Where the Living Meets the Dead: Rinds of Bizarre Stromal Cells with Atypical Mitoses in Pseudosarcomatous Gastrointestinal (GI) Tract Lesions
Oliver G McDonald, Elizabeth A Montgomery. Johns Hopkins Medical Institutions, Baltimore, MD
Background: Pseudosarcomatous stromal lesions with bizarre cells are well-known in GI ulcers and polyps. They are benign, usually showing scant mitotic activity without atypical mitoses. We describe 8 additional cases with features distinct from those previously reported.
Design: Cases were retrieved from file; most (7/8) were consultation cases with an impression or diagnosis of malignancy. Follow-up (FU) was obtained. When possible, lesions were stained with p53 and Ki-67 as were TMA slides from high-grade pleomorphic sarcomas.

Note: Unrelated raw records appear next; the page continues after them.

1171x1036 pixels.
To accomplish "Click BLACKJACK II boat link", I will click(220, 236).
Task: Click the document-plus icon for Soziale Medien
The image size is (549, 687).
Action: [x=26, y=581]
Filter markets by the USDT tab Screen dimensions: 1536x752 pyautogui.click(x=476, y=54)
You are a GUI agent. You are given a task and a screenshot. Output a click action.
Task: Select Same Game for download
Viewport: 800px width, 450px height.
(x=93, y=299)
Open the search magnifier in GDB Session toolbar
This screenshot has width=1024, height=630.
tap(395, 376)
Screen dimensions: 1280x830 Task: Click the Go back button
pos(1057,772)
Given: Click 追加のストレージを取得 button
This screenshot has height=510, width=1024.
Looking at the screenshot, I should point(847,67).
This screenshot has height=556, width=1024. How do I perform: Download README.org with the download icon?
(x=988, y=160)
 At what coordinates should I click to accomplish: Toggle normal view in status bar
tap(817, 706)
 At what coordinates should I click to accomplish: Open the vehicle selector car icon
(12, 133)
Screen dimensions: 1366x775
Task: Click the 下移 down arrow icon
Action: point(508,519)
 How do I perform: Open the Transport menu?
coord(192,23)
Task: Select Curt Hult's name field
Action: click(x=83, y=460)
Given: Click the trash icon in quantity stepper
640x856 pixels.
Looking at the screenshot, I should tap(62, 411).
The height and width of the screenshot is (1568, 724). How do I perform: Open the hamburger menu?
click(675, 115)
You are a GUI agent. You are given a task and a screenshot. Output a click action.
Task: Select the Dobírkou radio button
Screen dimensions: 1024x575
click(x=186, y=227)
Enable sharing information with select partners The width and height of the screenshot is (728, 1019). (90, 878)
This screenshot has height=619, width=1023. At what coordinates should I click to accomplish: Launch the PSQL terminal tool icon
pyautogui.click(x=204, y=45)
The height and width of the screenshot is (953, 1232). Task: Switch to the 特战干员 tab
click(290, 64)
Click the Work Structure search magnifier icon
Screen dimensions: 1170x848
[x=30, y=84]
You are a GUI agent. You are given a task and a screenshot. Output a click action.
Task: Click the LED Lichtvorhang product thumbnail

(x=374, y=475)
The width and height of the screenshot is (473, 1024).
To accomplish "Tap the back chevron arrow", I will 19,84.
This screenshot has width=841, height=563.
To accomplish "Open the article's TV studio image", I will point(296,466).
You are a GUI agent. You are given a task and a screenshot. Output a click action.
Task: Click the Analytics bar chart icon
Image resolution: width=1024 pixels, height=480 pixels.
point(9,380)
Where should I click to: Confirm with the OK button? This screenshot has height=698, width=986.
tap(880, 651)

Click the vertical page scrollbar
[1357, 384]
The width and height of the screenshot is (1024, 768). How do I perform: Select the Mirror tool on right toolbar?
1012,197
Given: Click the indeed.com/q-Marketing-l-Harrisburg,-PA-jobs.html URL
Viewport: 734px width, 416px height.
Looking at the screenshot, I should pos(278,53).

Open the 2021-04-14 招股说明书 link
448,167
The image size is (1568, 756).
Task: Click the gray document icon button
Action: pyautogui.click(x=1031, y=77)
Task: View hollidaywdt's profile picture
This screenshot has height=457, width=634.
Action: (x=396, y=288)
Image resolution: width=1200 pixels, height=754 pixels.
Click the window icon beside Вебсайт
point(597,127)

Results: Lesions involved the GI tract (7/8, 5 colorectal, 1 ileal) and a suprapubic ulcer. Patient ages ranged from 40-78 (median, 71) years. Available past medical history (4 cases) gave evidence of ischemia (septic shock, vasculitis, angioplasty and thrombosis, anemia), 2 patients had a history of radiation, and 1 had Crohn Disease. Lesions were inflammatory polyps (4), granulation tissue-predominant inflammatory polyps (3), or granulation tissue polyps (1). All cases showed bizarre pleomorphic fibroblasts (A-E), surface ulceration, and mitotic figures. Most (7/8) had atypical mitoses (A). All 8 cases had a thick well-organized, zonal “rind” of bizarre stromal cells between the ulcerated non-viable surface and deep granulation tissue (C-E). This architectural feature was diagnostic of a benign process. Tested pseudosarcomas were strongly, diffusely p53 reactive (B) (2/2, 100%), with low K-i67 indices (5-10%, 4 cases). Control pleomorphic sarcomas (14) had variable p53/Ki-67 patterns. On FU (6 patients; 7-59 months; median 15 months), no lesion recurred or resulted in death of the patient.
Conclusions: Here we present a distinct series of ulcerated lesions with bizarre pseudosarcomatous stromal atypia. These lesions closely mimic sarcomas, including nuclear features that appear overtly malignant, mitotic activity, and atypical mitoses. Immunohistochemical staining for p53 and Ki-67 does not appear to discriminate these benign lesions from sarcomas. The diagnosis is made by low-power examination of H&E sections; a zonal “rind” of bizarre stromal cells can be seen within the (presumably) hypoxic zone located between granulation tissue and the ulcerated surface, i.e. “where the living meets the dead”.